The entries below should be set down again exactly, with every picture left out.

> _Task input_:
━━━━━━━━━━━━━━━━━━━━━━━━━━━━━━
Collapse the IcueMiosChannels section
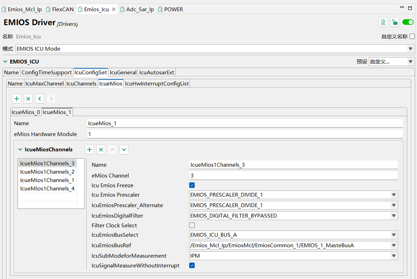click(20, 150)
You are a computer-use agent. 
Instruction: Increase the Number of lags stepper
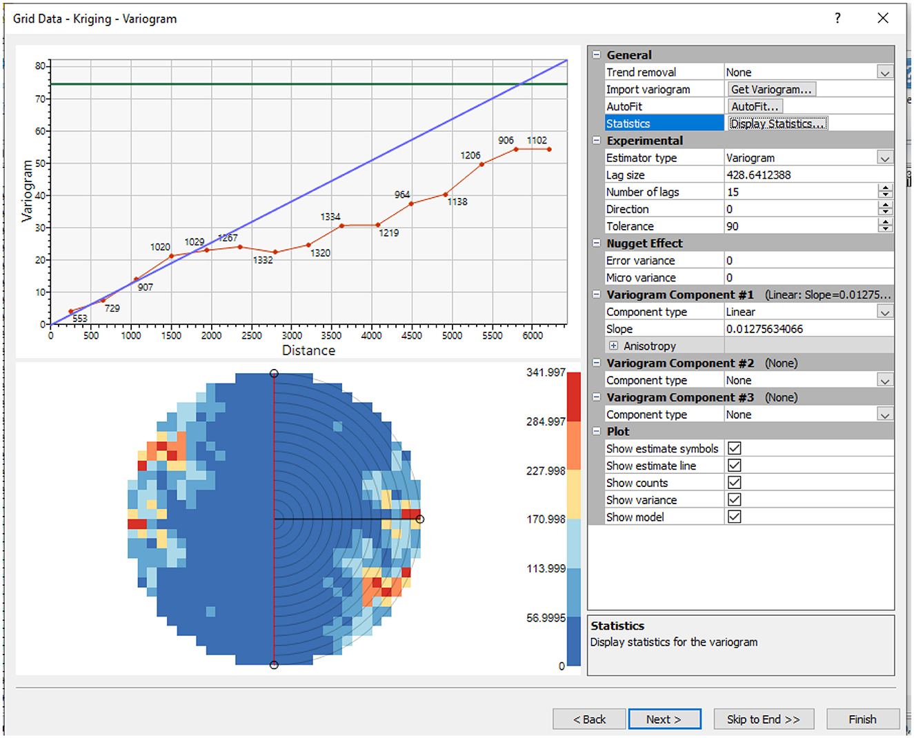pyautogui.click(x=886, y=188)
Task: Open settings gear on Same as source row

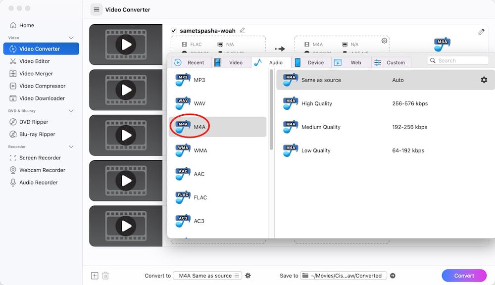Action: 484,80
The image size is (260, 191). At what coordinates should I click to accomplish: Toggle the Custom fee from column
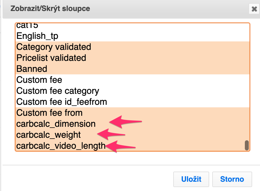(x=49, y=113)
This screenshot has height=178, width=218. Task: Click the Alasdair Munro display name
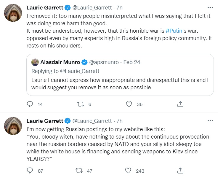click(x=60, y=62)
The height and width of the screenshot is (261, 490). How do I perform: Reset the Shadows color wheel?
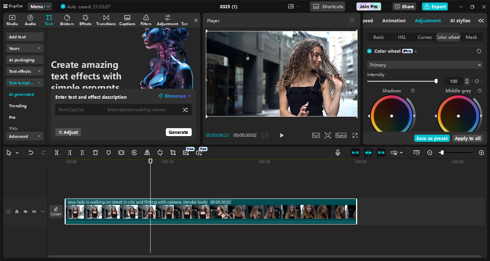click(x=412, y=90)
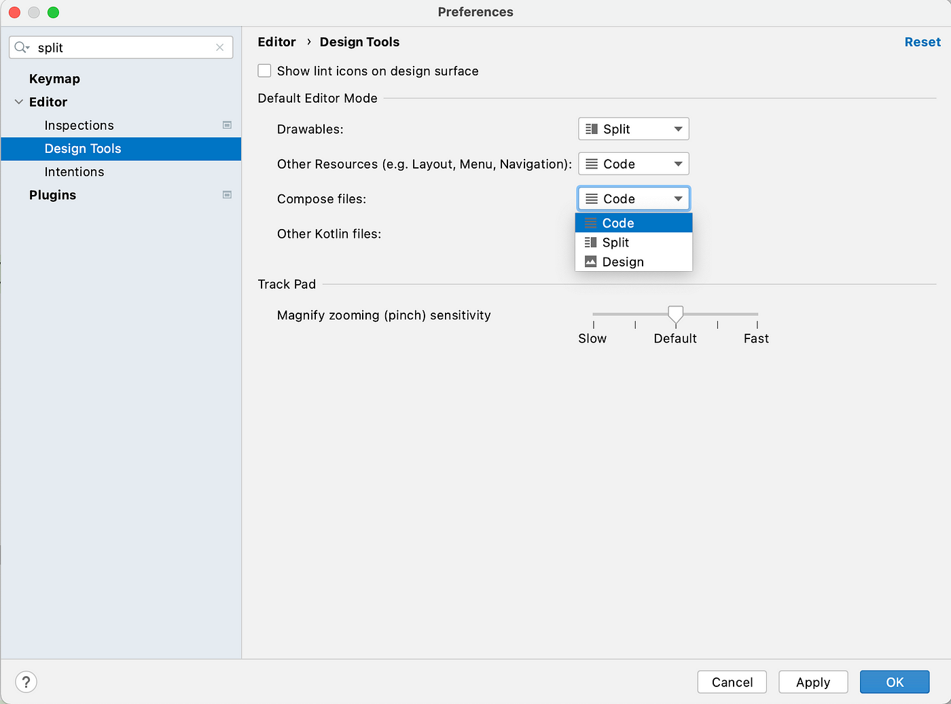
━━━━━━━━━━━━━━━━━━━━━━━━━━━━━━
> _Exercise solution_:
Collapse the IcueMiosChannels section
click(20, 150)
You are a computer-use agent. 
Instruction: Increase the Number of lags stepper
pyautogui.click(x=886, y=188)
Task: Open settings gear on Same as source row

Action: 484,80
The image size is (260, 191). At what coordinates should I click to accomplish: Toggle the Custom fee from column
(x=49, y=113)
This screenshot has height=178, width=218. Task: Click the Alasdair Munro display name
click(x=60, y=62)
The height and width of the screenshot is (261, 490). How do I perform: Reset the Shadows color wheel?
click(x=412, y=90)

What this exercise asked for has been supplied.